**Task objective:** The response should consist only of the lines from the one with "Task: Click the Johnie display name" to the end of the data below, copied exactly and without pictures.

**Provided records:**
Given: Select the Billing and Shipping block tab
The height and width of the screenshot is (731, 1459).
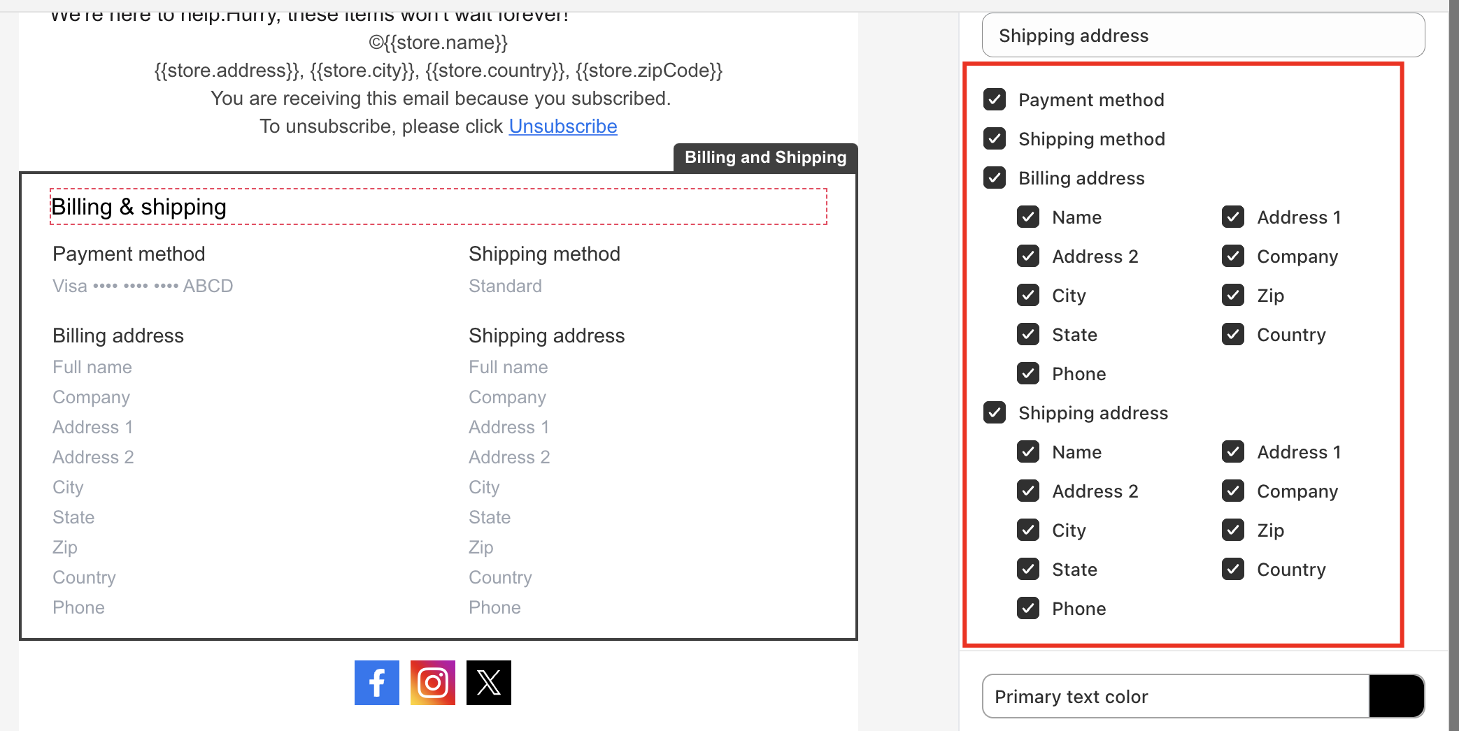Looking at the screenshot, I should [765, 157].
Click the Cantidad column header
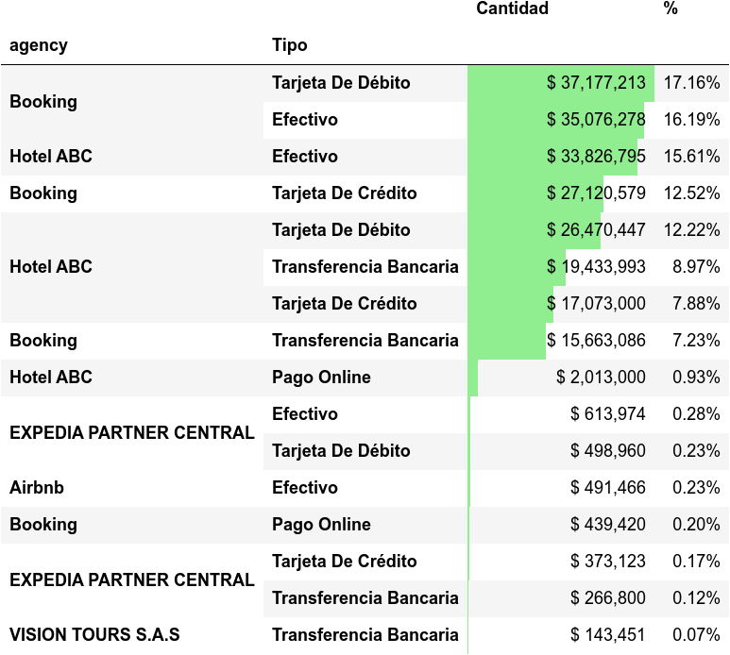The image size is (730, 655). [512, 8]
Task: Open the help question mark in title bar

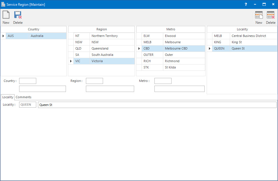Action: 246,4
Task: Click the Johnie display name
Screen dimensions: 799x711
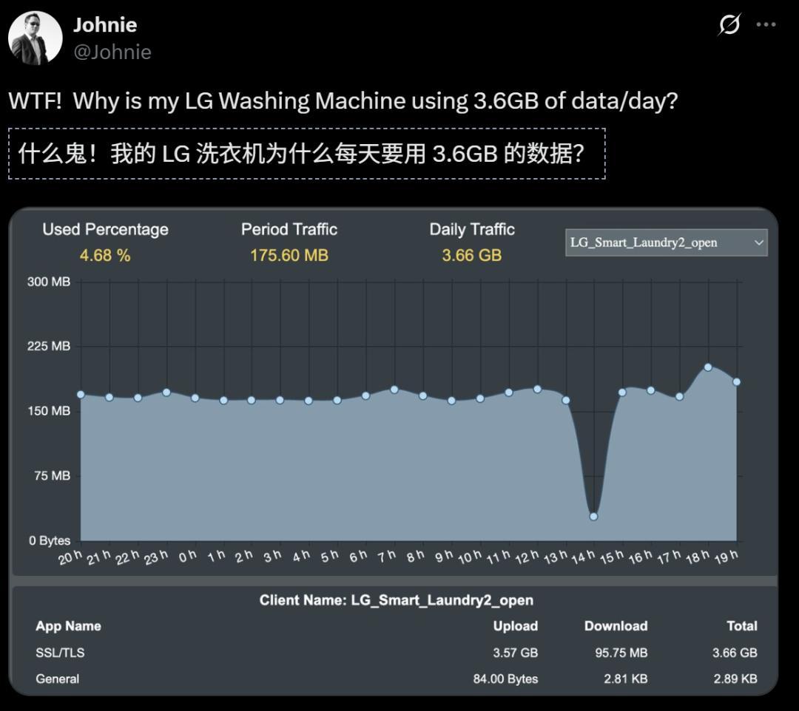Action: pos(104,24)
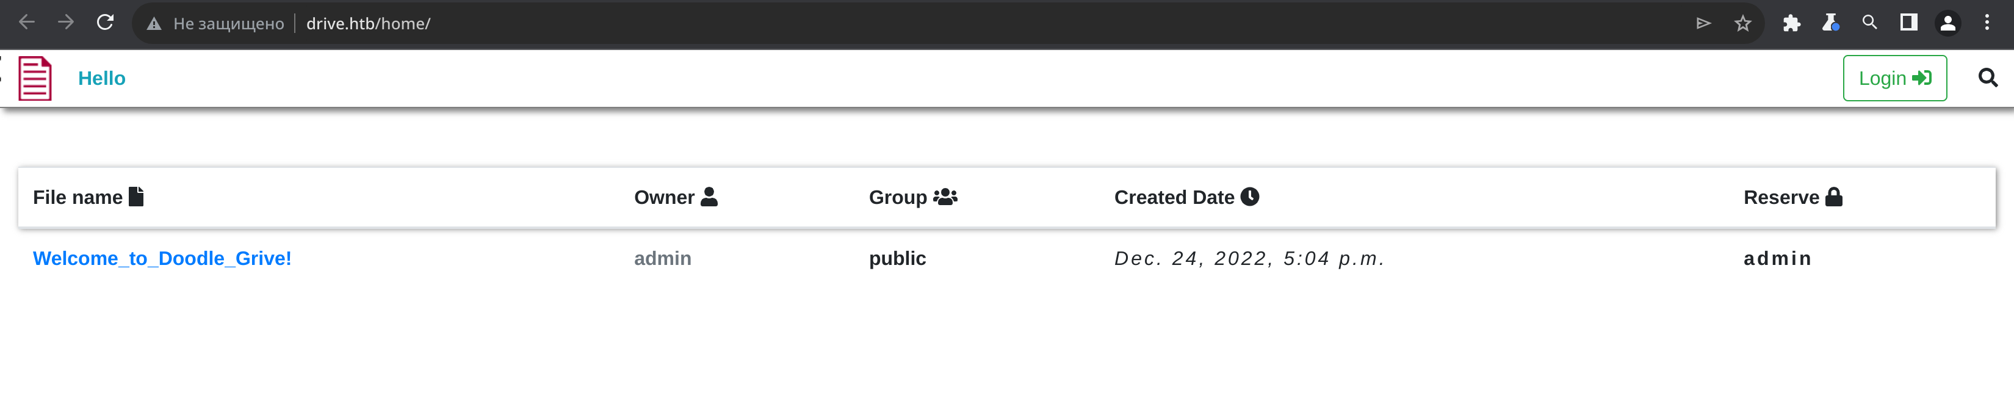The width and height of the screenshot is (2014, 420).
Task: Reload the drive.htb page
Action: [x=106, y=23]
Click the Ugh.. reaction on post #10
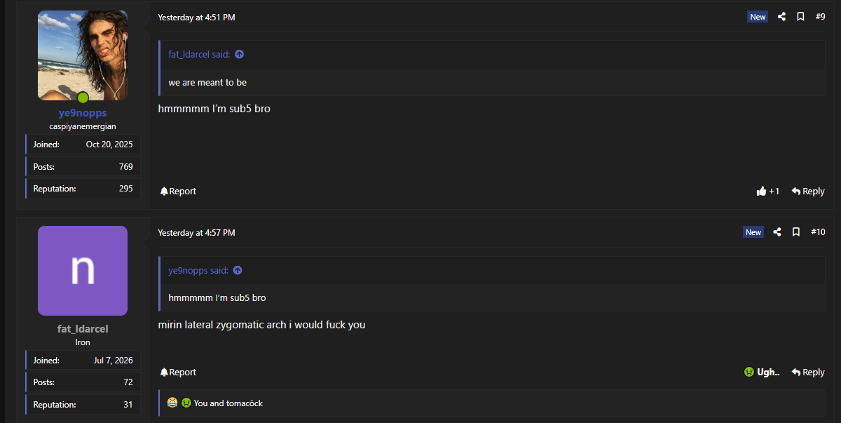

**Exercise solution:**
Task: Click the Johnie display name
Screen dimensions: 799x711
Action: pos(104,24)
The width and height of the screenshot is (2014, 420).
Task: Reload the drive.htb page
Action: [x=106, y=23]
Click the Ugh.. reaction on post #10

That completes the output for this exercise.